LUCI E ZONE
D’OMBRA
In effetti uno dei
principi che sembrano regolare la nostra attuale esistenza è (oltre al principio di indeterminazione) il principio di contraddizione. (Ciò in
attesa che, nel nostro prosieguo, si chiarisca eventualmente che tratterebbesi
di una contraddizione inesistente. Che sussiste esclusivamente poiché ci è
stato attribuito, nella nostra esistenza terrena, solo la capacità di vedere
poco….molto poco. Escludendo in questo “poco”
le ragioni effettive e la struttura di ciò che scorgiamo). DERRIDA fa, per così dire, a mani basse, costante applicazione del
suddetto principio (di contraddizione).
Per Lui “si è veri filosofi solo non essendolo”. (E, secondo WW, ci riesce benissimo). “Si è filosofi….solo facendo i distruttori
della filosofia”. A tale teoria è stata attribuita la denominazione di “decostruzione”. (dei concetti, delle
teorie filosofiche e non solo). La tecnica è questa: si prendono due o tre
parole, e ci si realizza un gioco nel quale si fa ricorso al sofisma. Per
evidenziare che ciò che tali parole rappresentano è del tutto inesistente o
completamente diverso da ciò che vorrebbero indicare. E così le dicotomie natura/spirito, corpo/anima, essere
/divenire si trasformano in qualcosa di diverso o di inesistente. In
conseguenza della loro dialettica e reciproca contraddittoria ma irrinunciabile
interdipendenza. Che non le fa veramente antitetiche, poiché
l’una non potrebbe concepirsi se non esistesse l’altra. Infatti lo stesso “essere” (al presente) non potrebbe
concepirsi se non ci fosse, in sua
contrapposizione e delimitazione, anche il “divenire”. Ma in tal caso l’essere non esisterebbe, in quanto
conterrebbe in sè (in un rapporto di inevitabile interdipendenza) anche il “divenire”. E la stessa sorte
toccherebbe anche a quest’utimo. Nichilismo
assoluto. In tal modo anche la nostra stessa esistenza risulterebbe
annullata. Infatti, come sostiene Derrida,
la nostra vita è un continuo misurarci con l’idea della nostra fine. E quindi
nel nostro essere in vita è già presente una forma di mortalità. Prima ancora
che quest’ultima intervenga. Conseguentemente se la nostra mortalità fa parte
della nostra vita e se con essa ci misuriamo costantemente ciò significa che vivere e filosofare è, in sostanza,
un’imparare a morire. Che costituisce premessa fondamentale per imparare a
vivere. Questa teoria (e tutte le
precedenti) fanno venire alla mente il sofisma di Achille e la freccia, con il quale Zenone ritenne di dimostrare
l’inesistenza del movimento.

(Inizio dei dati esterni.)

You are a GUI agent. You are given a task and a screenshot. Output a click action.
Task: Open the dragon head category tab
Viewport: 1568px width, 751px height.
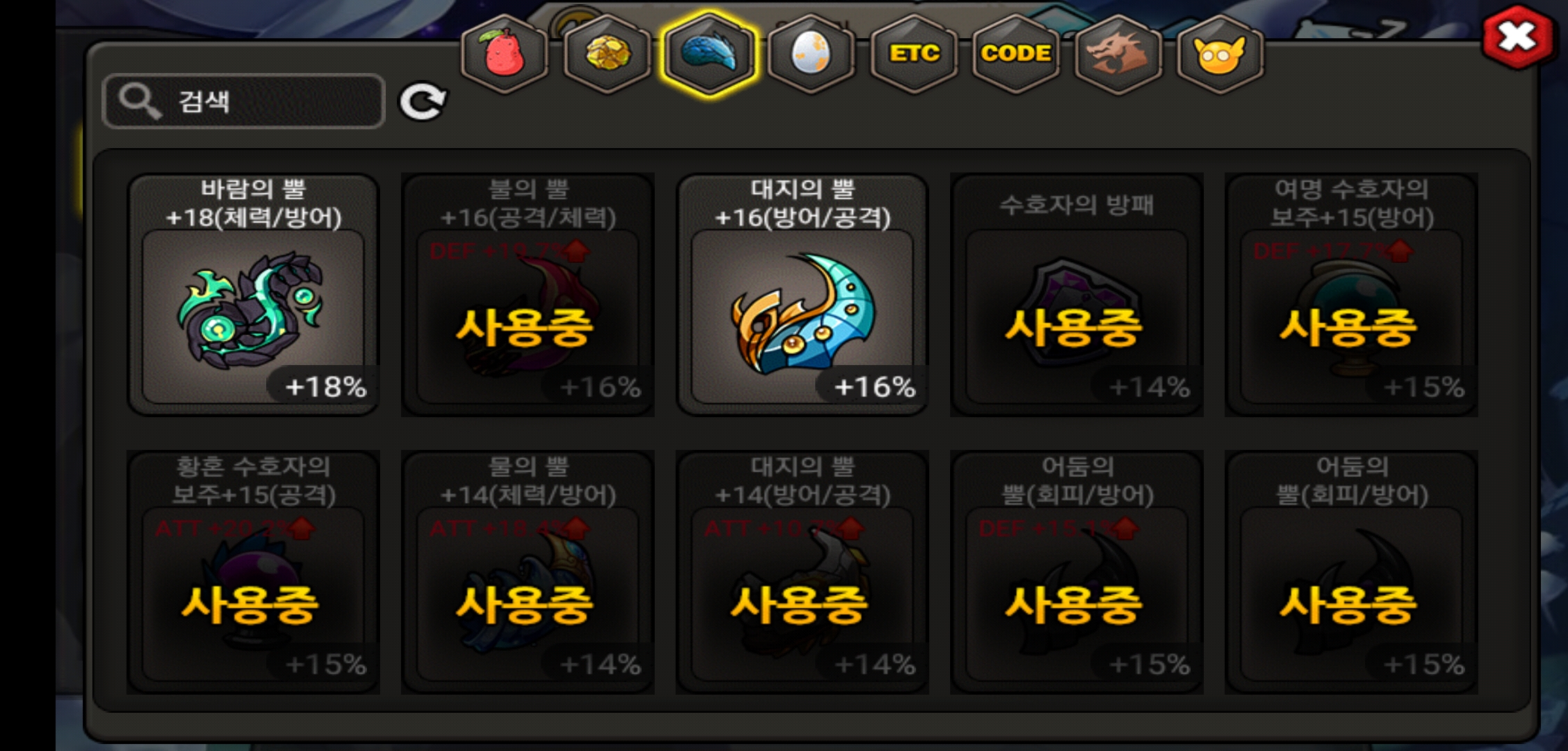pyautogui.click(x=1118, y=54)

E dai “Promessi
Sposi” interviene anche Don Ferrante,
(reclamando, in ordine a ciò, una specie di primogenitura) poichè, nonostante
avesse dimostrato l’inesistenza della peste, ne venne ugualmente colpito. A
questo punto potrebbe farsi entrare in scena PIRANDELLO con la sua battuta finale del “Così è ( se vi pare)” : “Ed
ecco, Signori, così parla la verità” (volge attorno uno sguardo di sfida
derisoria) “Siete contenti ?”
(scoppia a ridere) “Ah !, ah !, ah !...”
L’immagine che
accompagna il post potrebbe anche significare che…..non è tutta luce quella che brilla… (in effetti vi si intravedono
molte zone d’ombra…piuttosto scure).